TASK ITEM:
Make an exact copy, from the records below, of the lines from the line containing "The image size" to the line containing "the 大丈夫！ message", both lines included, excluding pictures.

RECORDS FOR THE EXERCISE:
:::

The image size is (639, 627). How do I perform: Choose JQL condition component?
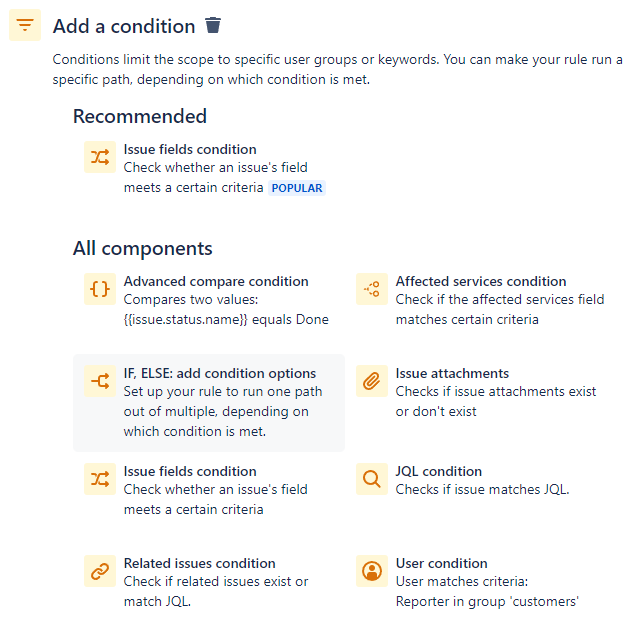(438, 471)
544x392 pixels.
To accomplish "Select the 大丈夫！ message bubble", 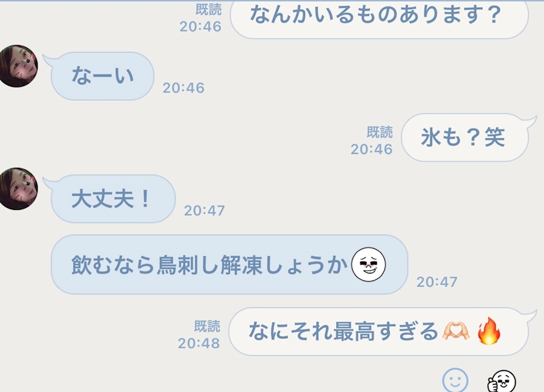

:::

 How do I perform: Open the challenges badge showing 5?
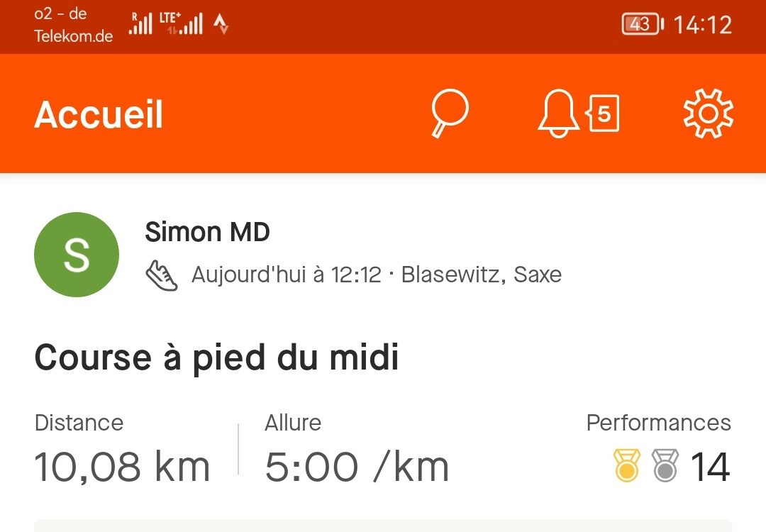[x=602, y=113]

:::

TASK SOLUTION:
The image size is (639, 627). How do I perform: Choose JQL condition component?
(438, 471)
544x392 pixels.
To accomplish "Select the 大丈夫！ message bubble", 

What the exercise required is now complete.